Historically the river had a natural riparian edge much wider than what you see today. During floods the water would spread across the coastal plain and plant communities developed that were adapted to flooding. Meadows with a diversity of plants and a forest cover of cottonwood, alder trees, and willows provided habitat and river bank stabilization. As Los Angeles urbanized, becoming less permeable, flooding became a real problem. In 1934 the La Crescenta flood disaster caused LA to seek assistance from the U.S. Army Corps of Engineers. This resulted in a highly altered and channelized river condition – more than 30 miles of concrete – to develop between the years of 1938 and 1970. The 8-mile section of the Glendale Narrows was left with a natural bottom and researchers have found a diverse fish population, both native and nonnative, with surprisingly low levels of toxicity. This is thought to be in part because of the area’s natural bottom, but also because of the quality of the water coming from reclamation plants upstream.

Today up to 80% of the water found in the river during dry seasons is reclaimed waste water from the Donald C. Tillman Water Reclamation Plant, the City of Burbank Water Reclamation Plant, and the Glendale Water Reclamation Plant. These water reclamation plants have actually reduced the levels of bacteria and other pollutants in the River. There is a dominance of organisms that are more tolerant of pollution in the biological communities downstream, further from the water reclamation plants upstream. In a way the abundance of life one sees in the LA River is a product of both human and non-human technologies, inevitably intertwined, for better or worse.

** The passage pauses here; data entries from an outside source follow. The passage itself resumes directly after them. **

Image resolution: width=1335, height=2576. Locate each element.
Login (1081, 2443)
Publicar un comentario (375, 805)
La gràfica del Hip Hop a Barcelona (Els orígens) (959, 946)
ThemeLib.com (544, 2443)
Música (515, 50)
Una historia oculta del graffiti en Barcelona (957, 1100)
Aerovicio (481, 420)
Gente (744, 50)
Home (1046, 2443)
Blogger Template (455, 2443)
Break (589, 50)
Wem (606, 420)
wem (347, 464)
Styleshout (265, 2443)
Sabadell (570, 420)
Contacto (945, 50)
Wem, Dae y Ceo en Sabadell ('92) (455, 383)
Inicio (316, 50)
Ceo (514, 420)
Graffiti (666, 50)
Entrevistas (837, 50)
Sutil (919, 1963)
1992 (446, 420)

How can we adapt to, embrace, and enhance the present conditions of the highly altered LA River? We need to learn from the abundant life currently lining its banks. We need to look back while continuing to move forward. We need to develop hybrid technologies inspired by human and nonhuman cultures. It’s already happening. Beyond a fascination with how plants and wildlife can survive in highly disturbed areas we can embrace these species and their technologies to further improve the ecological function and beauty of our urban watershed.